Christmas is, among all the holidays that we celebrate throughout the year, probably among the most emotional. It is a festive time, filled with joy and happiness. We celebrate with feasts and presents, and all the emotions that go with that, the anticipation of unwrapping the gifts, of seeing the look on children’s faces as they receive their favorite toys from Santa.

 

It’s also a time of calmer emotions, of peace and quiet, of the tranquility of snow fall, of the silent night. Time of nostalgia, of years past, of celebrations remembered.

 

But it can also be a time for less pleasant emotions too. Memories can be bittersweet, as our thoughts occasionally linger on those who are no longer here. And life, despite our best efforts to pretend otherwise, does not stop even for Christmas. I spent the better part of this morning counseling my friend Rich. Rich is a schoolteacher in Thailand, all the way on the other side of the world. He was very upset, because one of his students, a boy of probably 15 or 16, was killed in a motorcycle accident. Dead on Christmas Eve.
::::
Please continue the passage about the emotions of Christmas, starting right after its final sentence.
::::
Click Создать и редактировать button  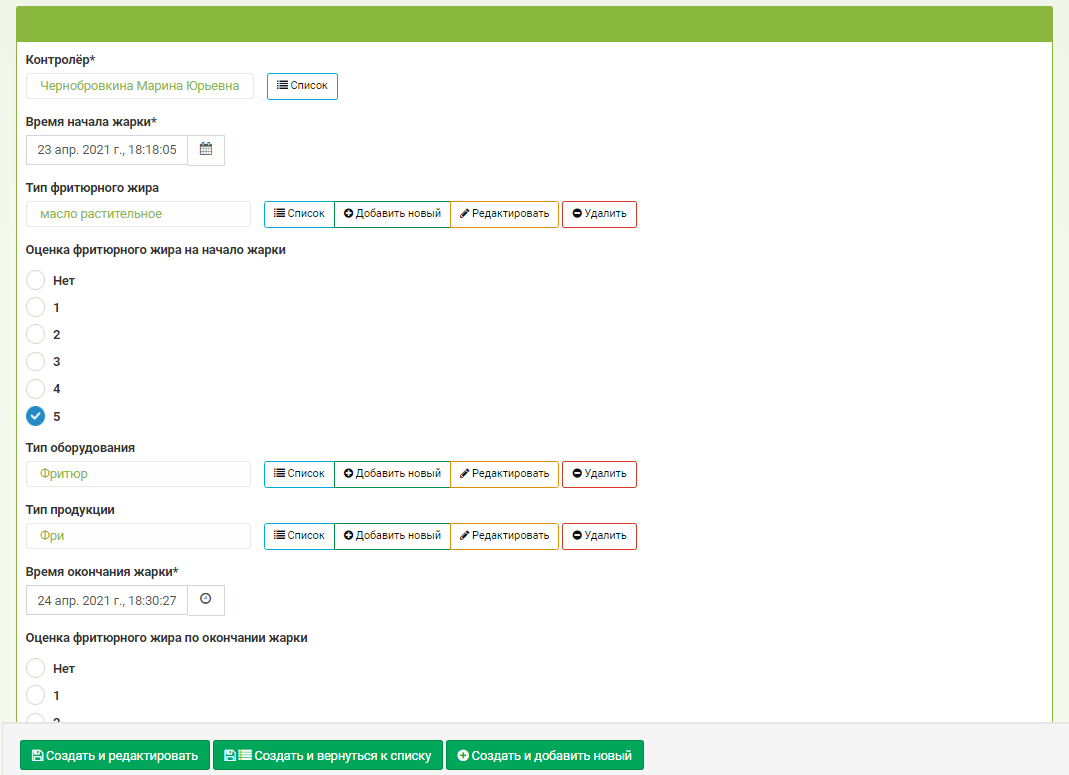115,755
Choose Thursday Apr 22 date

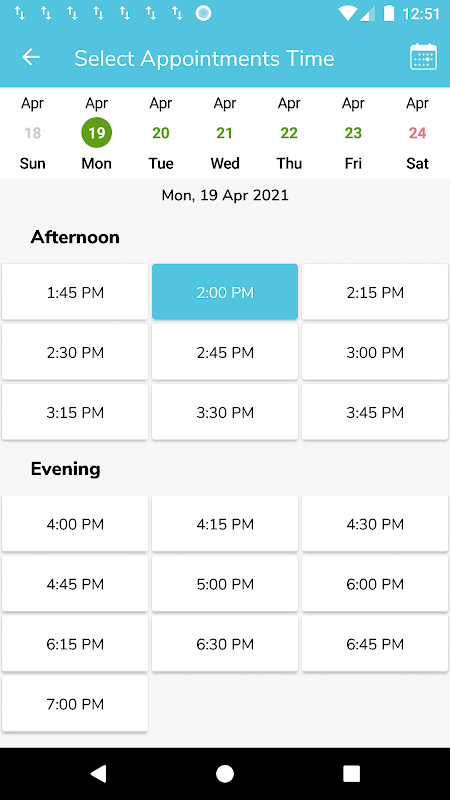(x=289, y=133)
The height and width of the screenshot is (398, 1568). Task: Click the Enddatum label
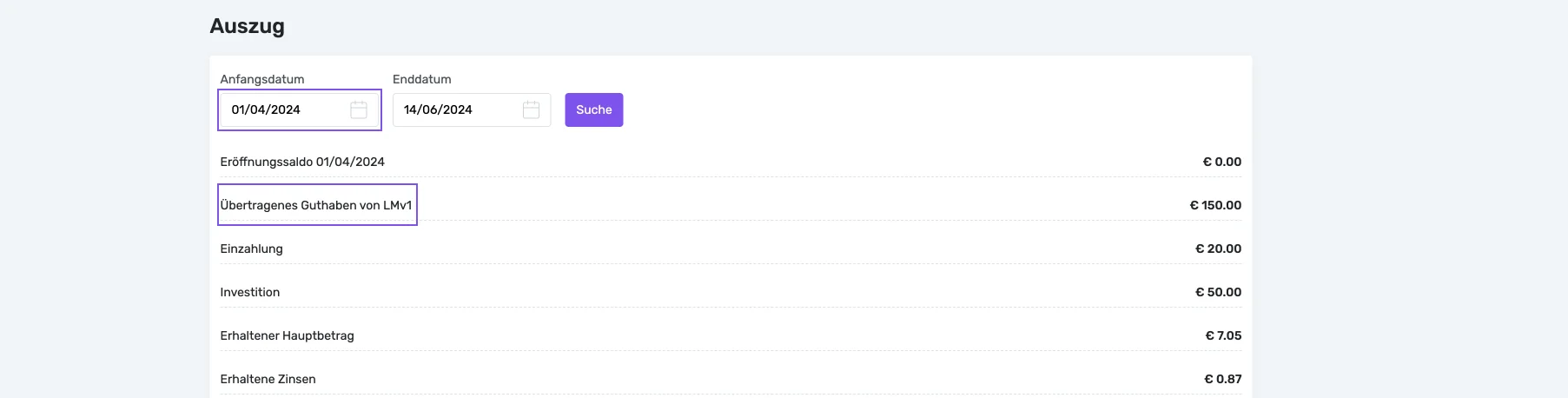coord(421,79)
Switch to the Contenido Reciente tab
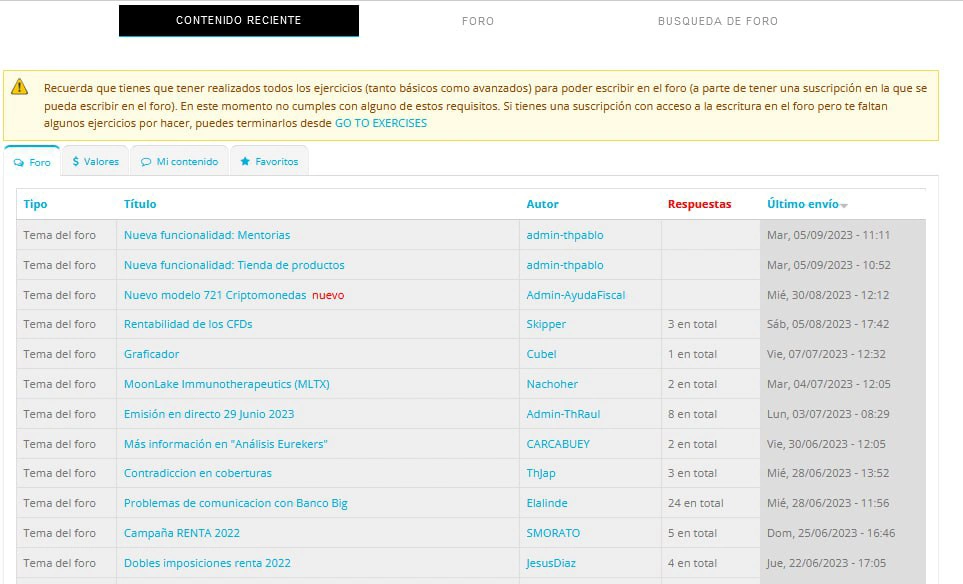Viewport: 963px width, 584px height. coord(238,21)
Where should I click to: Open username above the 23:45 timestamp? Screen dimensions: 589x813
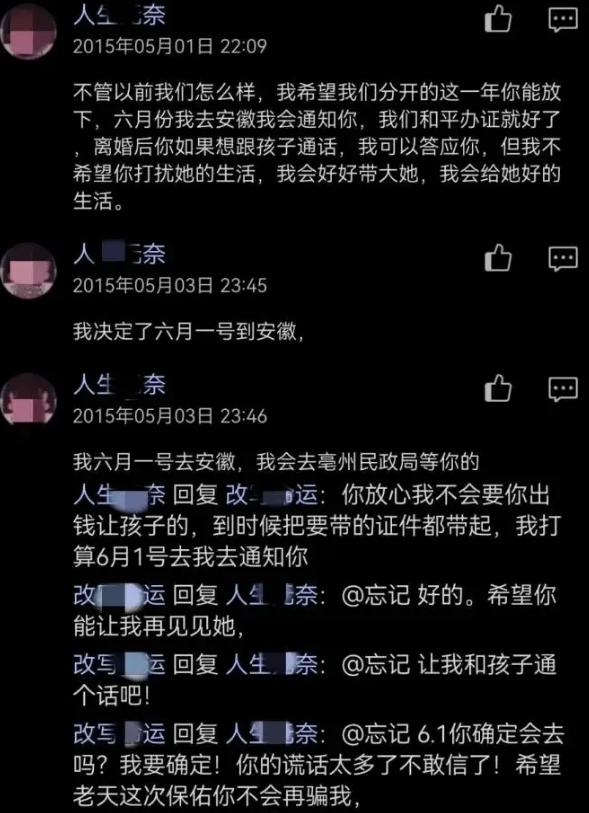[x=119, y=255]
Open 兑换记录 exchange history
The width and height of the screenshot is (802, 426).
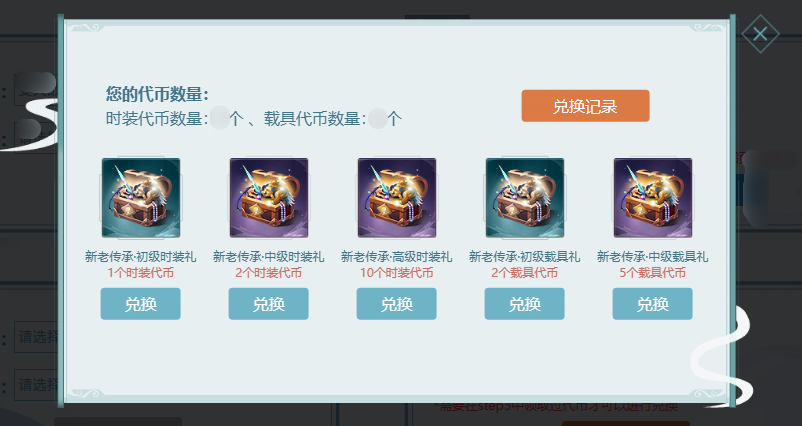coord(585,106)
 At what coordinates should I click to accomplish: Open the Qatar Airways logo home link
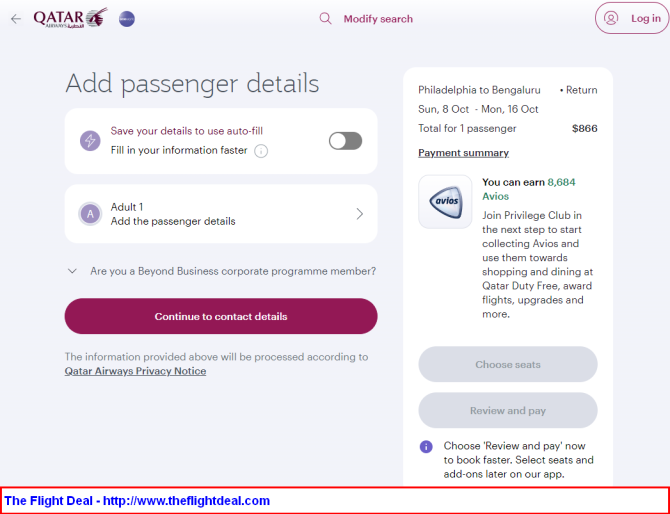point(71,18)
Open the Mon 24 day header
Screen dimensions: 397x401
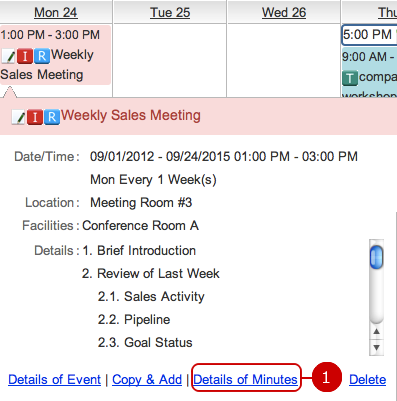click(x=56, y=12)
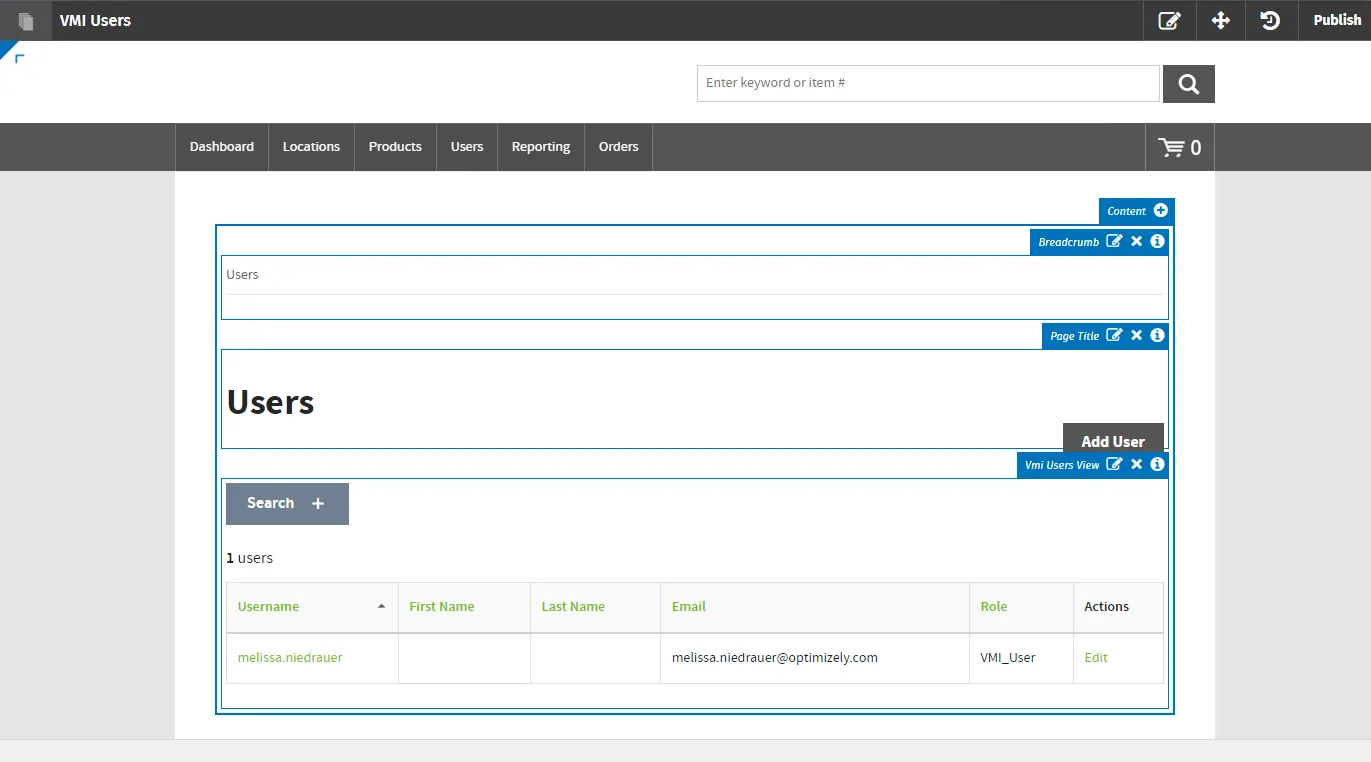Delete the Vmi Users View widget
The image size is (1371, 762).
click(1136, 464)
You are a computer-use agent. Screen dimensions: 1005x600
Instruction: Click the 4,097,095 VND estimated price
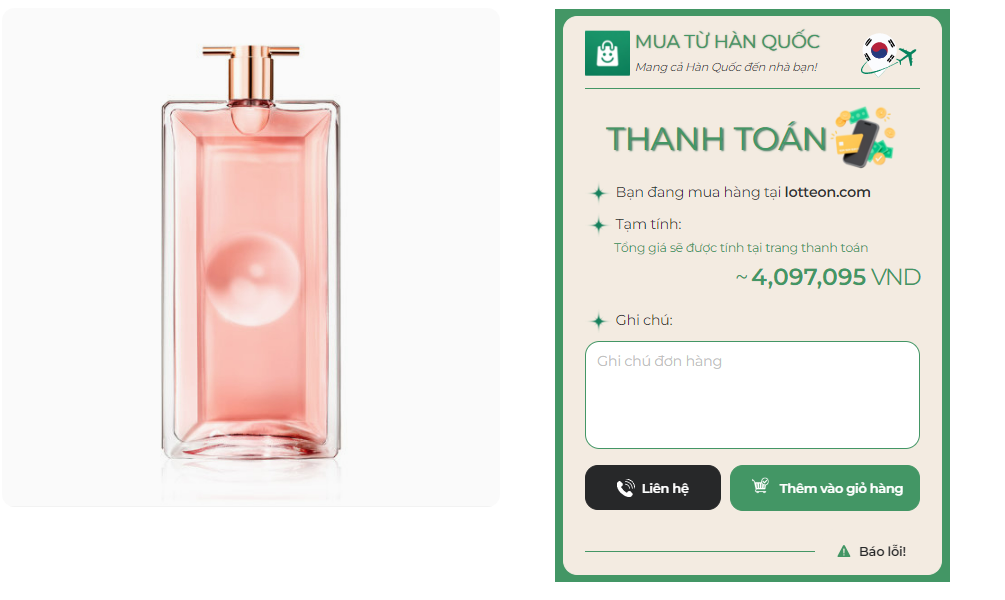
::::
- [Final result]:
I do not sentimentalize Christmas. This holiday has a purpose and the uglier side of the world in which we live is central to that very purpose. You see, I often think of yet another emotion with this holiday: anger. Not my anger or yours, God’s. God’s anger is a defiant anger, a righteous anger. An anger directed at all that has gone wrong with his creation. An anger at the suffering and evil that is inflicted upon the people that he created, the people that he loves. God is angry that there is darkness in this world: sin, suffering, evil, sorrow, and all the other things that we try to pretend don’t exist on this day.

 

But they do exist, but they were never meant to be a part of God’s good creation. Something went wrong. We went wrong. We disobeyed, we sinned, we went our own way. And because of that nothing has gone right with the world since Adam and Eve first got a hungering for forbidden fruit.

 

God could have left things as they were. It’s not like we didn’t deserve it. But that’s not who God is. Our God is a loving god and like any parent whose child is in danger, God will act. God is angry at the evil that has come about, and God wants to fix it. God wants to put things right again.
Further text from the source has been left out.